While there is wrong or harmful behaviour, I don’t think this is what @popobawa4u is talking about. It’s more along the lines of socially inappropriate behaviour or non-reciprocal behaviour that bothers other people, without necessarily being wrong in and of itself. In other contexts, different rules might apply, and foreigners often get a pass to a certain degree because it is learned behaviour. As you say, a lot of it can be explained with mirror neurons, but that isn’t very helpful to people who don’t have access to them to the same extent. In these cases, it’s not necessarily easy to tell what feelings you are inspiring in someone else and which ones they expect you to pick up on, or to predict their reaction to your behaviour or lack of behaviour.

I tend to vary on how effectively I mirror other people (at least, this is what other people have told me), but it seems that it needs to happen on the subconscious level rather than being forced.
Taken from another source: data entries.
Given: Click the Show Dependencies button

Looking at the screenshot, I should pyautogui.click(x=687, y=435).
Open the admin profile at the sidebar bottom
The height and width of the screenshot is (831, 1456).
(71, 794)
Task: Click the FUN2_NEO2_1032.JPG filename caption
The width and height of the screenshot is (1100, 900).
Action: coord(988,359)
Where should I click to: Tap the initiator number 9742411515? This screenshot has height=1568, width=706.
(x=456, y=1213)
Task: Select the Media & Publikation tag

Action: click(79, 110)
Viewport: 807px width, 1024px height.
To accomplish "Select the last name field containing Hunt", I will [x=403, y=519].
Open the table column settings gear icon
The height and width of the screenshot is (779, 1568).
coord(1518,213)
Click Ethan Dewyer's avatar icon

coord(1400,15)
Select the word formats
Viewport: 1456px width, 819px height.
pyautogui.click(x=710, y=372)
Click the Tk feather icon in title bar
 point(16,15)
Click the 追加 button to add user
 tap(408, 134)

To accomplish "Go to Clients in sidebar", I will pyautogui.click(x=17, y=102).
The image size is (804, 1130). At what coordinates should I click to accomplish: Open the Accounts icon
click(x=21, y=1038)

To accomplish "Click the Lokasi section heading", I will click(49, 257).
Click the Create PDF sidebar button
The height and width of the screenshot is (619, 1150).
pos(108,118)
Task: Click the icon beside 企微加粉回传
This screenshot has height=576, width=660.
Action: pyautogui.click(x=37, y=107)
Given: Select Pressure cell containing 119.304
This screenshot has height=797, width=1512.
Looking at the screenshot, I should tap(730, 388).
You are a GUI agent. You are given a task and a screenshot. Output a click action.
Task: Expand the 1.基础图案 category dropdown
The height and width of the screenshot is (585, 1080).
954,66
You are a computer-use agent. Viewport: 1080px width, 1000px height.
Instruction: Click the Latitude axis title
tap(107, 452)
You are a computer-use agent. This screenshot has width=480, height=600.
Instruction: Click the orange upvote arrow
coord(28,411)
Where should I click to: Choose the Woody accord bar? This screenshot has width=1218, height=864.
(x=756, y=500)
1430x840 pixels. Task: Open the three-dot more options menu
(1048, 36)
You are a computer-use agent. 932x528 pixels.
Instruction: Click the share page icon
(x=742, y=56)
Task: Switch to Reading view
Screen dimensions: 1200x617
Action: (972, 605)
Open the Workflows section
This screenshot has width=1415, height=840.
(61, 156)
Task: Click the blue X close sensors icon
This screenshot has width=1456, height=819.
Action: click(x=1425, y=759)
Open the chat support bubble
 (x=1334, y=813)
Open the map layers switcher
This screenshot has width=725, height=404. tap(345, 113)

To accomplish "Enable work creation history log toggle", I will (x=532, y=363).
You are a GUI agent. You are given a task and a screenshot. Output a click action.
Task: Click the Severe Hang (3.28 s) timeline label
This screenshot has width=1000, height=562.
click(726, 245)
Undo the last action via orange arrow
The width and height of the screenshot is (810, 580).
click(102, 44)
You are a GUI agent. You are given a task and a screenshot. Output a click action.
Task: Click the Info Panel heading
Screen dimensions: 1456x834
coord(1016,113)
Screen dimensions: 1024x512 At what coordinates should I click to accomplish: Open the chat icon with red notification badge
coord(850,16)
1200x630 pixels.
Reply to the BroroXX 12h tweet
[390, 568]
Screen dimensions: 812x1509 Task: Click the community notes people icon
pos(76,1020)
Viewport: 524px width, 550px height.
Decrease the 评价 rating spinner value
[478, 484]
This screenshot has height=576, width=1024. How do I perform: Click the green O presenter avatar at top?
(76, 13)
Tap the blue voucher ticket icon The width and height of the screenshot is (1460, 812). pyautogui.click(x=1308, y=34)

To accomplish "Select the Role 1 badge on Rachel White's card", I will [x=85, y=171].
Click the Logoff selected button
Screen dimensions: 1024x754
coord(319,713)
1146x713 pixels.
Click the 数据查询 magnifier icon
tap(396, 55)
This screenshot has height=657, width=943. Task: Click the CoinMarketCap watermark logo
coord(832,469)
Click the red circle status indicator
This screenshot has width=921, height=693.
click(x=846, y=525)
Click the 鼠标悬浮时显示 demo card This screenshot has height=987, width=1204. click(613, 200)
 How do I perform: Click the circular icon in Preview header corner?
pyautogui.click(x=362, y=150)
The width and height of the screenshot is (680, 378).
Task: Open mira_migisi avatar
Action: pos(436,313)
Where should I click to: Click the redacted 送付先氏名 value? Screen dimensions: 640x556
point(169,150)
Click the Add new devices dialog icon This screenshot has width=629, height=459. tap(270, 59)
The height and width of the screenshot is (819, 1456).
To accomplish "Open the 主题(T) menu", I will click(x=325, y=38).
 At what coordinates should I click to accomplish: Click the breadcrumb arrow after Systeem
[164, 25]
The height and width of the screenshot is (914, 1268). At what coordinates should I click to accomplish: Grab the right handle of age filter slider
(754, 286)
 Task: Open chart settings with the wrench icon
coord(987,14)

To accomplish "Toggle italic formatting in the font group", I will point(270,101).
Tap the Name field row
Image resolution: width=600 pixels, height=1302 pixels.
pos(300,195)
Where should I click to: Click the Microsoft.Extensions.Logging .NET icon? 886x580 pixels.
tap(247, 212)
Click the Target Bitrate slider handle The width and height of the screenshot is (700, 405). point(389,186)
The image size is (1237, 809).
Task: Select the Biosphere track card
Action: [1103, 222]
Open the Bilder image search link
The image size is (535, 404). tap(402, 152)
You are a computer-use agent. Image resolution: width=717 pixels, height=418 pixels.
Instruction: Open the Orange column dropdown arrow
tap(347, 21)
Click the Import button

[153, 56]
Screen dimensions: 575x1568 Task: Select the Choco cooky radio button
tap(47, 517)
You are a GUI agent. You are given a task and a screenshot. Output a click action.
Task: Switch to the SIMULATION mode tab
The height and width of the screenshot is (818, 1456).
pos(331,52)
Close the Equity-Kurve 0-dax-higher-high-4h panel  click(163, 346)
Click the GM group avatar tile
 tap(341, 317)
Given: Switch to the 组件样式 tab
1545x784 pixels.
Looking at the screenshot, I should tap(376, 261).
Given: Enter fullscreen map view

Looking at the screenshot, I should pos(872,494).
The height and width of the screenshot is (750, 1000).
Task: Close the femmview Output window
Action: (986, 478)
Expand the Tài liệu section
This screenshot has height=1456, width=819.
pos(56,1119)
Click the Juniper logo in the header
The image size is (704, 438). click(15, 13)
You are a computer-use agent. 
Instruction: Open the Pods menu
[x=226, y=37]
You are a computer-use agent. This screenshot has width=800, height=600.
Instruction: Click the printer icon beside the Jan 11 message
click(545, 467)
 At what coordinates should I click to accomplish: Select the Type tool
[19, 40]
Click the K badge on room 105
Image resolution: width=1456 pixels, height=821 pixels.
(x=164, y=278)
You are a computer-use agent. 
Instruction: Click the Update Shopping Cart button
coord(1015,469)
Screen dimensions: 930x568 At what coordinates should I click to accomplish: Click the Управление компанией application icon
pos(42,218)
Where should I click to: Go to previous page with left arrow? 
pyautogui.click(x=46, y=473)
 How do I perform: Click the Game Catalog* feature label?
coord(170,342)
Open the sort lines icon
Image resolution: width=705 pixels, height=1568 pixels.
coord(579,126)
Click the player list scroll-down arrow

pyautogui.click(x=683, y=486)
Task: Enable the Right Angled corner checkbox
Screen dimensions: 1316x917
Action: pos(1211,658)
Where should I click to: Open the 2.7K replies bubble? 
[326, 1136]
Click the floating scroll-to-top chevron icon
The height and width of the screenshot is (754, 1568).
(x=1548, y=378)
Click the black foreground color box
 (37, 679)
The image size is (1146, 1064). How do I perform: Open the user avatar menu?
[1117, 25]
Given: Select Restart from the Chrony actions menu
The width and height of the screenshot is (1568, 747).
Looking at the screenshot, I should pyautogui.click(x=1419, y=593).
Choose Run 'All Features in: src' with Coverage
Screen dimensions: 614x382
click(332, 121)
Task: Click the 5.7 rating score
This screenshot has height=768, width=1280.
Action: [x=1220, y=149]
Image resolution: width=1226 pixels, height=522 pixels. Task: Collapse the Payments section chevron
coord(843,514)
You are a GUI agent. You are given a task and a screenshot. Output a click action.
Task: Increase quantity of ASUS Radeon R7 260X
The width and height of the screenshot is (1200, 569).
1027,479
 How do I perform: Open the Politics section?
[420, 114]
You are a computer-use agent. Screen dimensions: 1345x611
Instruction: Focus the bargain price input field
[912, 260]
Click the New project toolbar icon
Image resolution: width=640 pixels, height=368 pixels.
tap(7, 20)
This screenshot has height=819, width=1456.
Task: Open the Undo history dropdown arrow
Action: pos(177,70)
Acting without reacting to other people’s behaviour can be seen as rude - you may seem overly passive by not showing a reaction, or unconcerned about them by projecting an emotional state without responding to theirs. I find that asking questions and trying to establish a connection where people see that I understand and care about their perspective can obviate the need to visibly reflect their emotions to some extent. Still, I have had to be explicit before and state that if someone wants me to react to an emotional state that they have, they will need to tell me about it with words. Otherwise they have no right to expect any reaction, and I may just play dumb if I do get a hint (OK, I’ll often ask if anything’s wrong, but if the answer is “nothing” or “I’m fine”, I will take that literally even if I don’t believe it).